#### [Source passage]

══════════

Luk
Luk

Reputation: 5511

Use a custom thousand separator in C#

I'm trying not to use the ',' char as a thousand separator when displaying a string, but to use a space instead. I guess I need to define a custom culture, but I don't seem to get it right. Any pointers?

eg: display 1000000 as 1 000 000 instead of 1,000,000

(no, String.Replace() is not the solution I'd like to use :P)

Upvotes: 43

Views: 42293

Answers (5)

Daniel Jonsson
Daniel Jonsson

Reputation: 3931

I wanted to

  • have space as a thousand separator,
  • have up to two decimals and
  • optionally be negative.

This code solves it:

var regex = new Regex(@"(^|(?<=-))\s*");
var format = "### ### ### ### ##0.##";
decimal number = 123456789.54m;
var str = regex.Replace(number.ToString(format), ""); // str = "123 456 789.54"

Here are examples of how this behaves for various numbers:

regex.Replace(0m.ToString(format), "")
"0"

══════════

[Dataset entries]
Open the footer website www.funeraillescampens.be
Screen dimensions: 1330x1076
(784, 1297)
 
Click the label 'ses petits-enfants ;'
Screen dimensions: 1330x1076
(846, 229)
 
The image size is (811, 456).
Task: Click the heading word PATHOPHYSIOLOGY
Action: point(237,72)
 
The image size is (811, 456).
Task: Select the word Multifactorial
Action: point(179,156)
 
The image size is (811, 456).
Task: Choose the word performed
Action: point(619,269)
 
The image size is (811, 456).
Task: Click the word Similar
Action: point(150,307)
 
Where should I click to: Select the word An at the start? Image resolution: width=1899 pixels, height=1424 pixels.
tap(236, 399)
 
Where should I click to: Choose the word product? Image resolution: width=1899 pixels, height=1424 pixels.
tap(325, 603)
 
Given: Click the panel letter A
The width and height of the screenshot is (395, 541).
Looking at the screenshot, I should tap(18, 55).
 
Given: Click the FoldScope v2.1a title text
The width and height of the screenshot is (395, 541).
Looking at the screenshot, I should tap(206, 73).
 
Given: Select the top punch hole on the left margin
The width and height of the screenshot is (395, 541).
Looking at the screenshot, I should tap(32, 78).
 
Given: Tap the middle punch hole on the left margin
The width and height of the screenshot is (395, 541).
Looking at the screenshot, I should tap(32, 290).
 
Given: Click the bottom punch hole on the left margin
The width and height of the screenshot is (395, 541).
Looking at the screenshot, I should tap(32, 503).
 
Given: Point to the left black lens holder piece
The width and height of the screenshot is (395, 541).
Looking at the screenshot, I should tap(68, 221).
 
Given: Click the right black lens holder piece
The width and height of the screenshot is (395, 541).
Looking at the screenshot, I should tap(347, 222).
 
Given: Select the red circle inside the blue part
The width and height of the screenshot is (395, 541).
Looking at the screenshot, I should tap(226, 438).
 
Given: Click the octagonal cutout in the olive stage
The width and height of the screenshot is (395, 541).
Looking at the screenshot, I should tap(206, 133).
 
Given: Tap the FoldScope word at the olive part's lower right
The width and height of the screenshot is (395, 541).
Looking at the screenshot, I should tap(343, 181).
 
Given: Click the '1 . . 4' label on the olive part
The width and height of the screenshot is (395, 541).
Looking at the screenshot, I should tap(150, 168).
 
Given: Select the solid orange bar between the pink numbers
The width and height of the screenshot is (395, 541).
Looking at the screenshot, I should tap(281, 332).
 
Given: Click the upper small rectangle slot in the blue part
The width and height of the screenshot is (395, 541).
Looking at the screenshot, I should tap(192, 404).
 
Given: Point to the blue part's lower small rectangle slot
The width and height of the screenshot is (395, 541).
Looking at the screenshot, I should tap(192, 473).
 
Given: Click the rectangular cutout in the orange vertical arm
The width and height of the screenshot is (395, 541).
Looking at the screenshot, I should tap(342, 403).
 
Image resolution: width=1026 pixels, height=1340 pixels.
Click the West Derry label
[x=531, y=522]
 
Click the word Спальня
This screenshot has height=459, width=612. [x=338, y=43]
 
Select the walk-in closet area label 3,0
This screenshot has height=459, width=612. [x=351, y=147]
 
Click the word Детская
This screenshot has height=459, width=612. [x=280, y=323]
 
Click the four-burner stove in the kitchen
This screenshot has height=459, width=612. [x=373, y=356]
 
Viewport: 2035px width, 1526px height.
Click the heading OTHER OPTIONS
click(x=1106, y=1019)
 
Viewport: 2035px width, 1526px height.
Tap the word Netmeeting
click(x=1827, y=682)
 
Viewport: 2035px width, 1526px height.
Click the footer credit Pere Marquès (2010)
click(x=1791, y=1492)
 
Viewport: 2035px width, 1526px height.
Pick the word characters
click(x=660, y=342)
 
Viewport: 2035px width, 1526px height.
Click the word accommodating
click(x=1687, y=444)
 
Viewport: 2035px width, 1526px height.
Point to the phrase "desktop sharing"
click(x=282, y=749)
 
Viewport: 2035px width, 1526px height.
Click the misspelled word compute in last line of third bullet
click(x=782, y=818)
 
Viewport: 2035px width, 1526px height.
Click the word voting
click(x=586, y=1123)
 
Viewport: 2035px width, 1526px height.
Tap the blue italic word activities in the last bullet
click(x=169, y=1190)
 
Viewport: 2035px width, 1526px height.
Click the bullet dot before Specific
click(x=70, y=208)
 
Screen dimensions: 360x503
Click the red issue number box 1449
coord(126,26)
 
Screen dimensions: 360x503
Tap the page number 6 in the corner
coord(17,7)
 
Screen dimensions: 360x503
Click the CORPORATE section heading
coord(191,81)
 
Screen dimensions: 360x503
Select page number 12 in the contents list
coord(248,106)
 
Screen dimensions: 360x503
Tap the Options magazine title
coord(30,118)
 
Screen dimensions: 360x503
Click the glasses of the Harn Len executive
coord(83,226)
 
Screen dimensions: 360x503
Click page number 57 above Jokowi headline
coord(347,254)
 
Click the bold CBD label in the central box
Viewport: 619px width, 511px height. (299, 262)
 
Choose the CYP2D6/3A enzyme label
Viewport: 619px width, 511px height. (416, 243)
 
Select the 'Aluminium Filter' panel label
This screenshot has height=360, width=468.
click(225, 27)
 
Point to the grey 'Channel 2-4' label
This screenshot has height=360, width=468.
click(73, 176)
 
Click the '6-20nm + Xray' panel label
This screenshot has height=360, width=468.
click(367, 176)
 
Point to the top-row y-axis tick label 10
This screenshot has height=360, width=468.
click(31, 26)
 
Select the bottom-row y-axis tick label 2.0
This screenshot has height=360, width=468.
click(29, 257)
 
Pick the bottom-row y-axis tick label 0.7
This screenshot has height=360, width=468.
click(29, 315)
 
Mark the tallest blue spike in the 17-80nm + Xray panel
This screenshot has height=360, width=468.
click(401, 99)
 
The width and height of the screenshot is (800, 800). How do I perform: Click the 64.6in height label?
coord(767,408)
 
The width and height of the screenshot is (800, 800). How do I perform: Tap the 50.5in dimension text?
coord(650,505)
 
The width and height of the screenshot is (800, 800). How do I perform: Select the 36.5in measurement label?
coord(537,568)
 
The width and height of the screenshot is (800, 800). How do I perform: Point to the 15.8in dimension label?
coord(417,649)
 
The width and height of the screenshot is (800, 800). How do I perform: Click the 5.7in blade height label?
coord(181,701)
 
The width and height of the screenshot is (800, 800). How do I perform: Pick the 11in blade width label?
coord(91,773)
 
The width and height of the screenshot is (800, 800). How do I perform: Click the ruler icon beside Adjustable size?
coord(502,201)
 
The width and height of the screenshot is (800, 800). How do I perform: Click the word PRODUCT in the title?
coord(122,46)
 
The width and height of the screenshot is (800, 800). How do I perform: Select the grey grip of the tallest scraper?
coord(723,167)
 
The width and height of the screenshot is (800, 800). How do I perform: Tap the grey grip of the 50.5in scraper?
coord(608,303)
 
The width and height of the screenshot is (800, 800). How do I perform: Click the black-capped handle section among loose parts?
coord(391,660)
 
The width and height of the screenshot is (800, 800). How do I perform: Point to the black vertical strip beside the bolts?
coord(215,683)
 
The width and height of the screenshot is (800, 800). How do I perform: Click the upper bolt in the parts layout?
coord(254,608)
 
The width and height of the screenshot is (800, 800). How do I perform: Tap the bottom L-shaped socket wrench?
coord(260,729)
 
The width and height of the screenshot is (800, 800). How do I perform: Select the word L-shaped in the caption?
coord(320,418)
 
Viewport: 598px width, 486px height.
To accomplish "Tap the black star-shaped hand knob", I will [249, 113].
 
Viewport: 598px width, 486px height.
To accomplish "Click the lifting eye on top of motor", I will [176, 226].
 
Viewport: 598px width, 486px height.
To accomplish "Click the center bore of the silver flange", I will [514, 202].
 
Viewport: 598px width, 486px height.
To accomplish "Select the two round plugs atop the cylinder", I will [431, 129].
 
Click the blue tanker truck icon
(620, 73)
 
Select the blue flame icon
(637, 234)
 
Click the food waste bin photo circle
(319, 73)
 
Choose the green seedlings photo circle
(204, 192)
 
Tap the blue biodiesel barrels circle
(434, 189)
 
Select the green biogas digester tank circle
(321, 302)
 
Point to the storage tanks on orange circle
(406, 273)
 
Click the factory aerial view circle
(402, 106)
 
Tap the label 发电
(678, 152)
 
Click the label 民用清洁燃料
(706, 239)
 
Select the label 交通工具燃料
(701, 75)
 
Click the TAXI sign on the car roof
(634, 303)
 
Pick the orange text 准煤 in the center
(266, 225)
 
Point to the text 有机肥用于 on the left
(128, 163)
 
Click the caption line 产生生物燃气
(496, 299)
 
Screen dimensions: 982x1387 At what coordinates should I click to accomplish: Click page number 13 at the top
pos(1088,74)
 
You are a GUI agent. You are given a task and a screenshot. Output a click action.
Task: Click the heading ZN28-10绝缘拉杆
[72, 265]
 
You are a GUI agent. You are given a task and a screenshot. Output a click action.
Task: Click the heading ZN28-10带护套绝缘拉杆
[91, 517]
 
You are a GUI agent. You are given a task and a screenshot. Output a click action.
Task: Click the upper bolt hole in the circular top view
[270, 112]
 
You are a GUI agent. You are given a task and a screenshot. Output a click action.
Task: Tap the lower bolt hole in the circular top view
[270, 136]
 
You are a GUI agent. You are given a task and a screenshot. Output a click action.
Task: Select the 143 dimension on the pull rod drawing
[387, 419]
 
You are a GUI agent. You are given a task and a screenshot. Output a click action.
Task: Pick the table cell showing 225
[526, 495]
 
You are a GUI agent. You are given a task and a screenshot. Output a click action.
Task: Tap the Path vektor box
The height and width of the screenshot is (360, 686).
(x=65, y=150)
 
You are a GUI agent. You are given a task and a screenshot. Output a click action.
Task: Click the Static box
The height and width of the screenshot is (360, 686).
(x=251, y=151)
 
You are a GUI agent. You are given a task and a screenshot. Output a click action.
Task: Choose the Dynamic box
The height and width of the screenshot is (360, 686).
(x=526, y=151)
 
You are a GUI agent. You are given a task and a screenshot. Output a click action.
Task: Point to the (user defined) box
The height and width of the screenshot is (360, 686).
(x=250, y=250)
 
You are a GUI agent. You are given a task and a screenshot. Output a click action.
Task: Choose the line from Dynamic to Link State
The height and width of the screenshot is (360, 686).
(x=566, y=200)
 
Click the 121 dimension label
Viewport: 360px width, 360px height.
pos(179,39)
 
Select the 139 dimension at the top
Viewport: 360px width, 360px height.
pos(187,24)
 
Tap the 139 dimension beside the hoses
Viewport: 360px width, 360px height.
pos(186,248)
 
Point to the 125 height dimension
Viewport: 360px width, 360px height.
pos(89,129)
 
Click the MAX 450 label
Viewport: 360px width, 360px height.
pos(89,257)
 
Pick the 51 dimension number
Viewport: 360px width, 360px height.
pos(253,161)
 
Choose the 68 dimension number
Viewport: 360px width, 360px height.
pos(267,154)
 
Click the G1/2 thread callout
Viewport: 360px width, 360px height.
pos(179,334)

══════════

#### [Exercises to complete]
A) Answer these about the thousand-separator discussion:
(i) How should 1000000 be displayed instead of 1,000,000?
(ii) What format string does the code assign to the variable format?
(iii) What reputation is shown for Daniel Jonsson?
B) Go on with the thousand-separator discussion from the point where it stops.
The rows are separate material and have no connection to the C# thousand-separator text.

#### [Results by task]
A)
(i) 1 000 000
(ii) "### ### ### ### ##0.##"
(iii) 3931

B)
regex.Replace(123m.ToString(format), "")
"123"
regex.Replace(123456789m.ToString(format), "")
"123 456 789"
regex.Replace(123456789.1m.ToString(format), "")
"123 456 789.1"
regex.Replace(123456789.12m.ToString(format), "")
"123 456 789.12"
regex.Replace(123456789.1234m.ToString(format), "")
"123 456 789.12"
regex.Replace((-123456789.1234m).ToString(format), "")
"-123 456 789.12"
regex.Replace((-1234m).ToString(format), "")
"-1 234"
regex.Replace((-1m).ToString(format), "")
"-1"

Upvotes: 0

Invvard
Invvard

Reputation: 2057

There's a slightly simpler version of Jon Skeet one :

using System;
using System.Globalization;

class Test
{
    static void Main()
    {
        NumberFormatInfo nfi = new NumberFormatInfo {NumberGroupSeparator = " ", NumberDecimalDigits = 0};

        Console.WriteLine(12345678.ToString("n", nfi)); // 12 345 678
    }
}

And the 'nfi' initialization could be skipped and put directly as parameter into the ToString() method.

Upvotes: 7

Gordon Bell
Gordon Bell

Reputation: 13633

Easiest way...

num.ToString("### ### ### ### ##0.00")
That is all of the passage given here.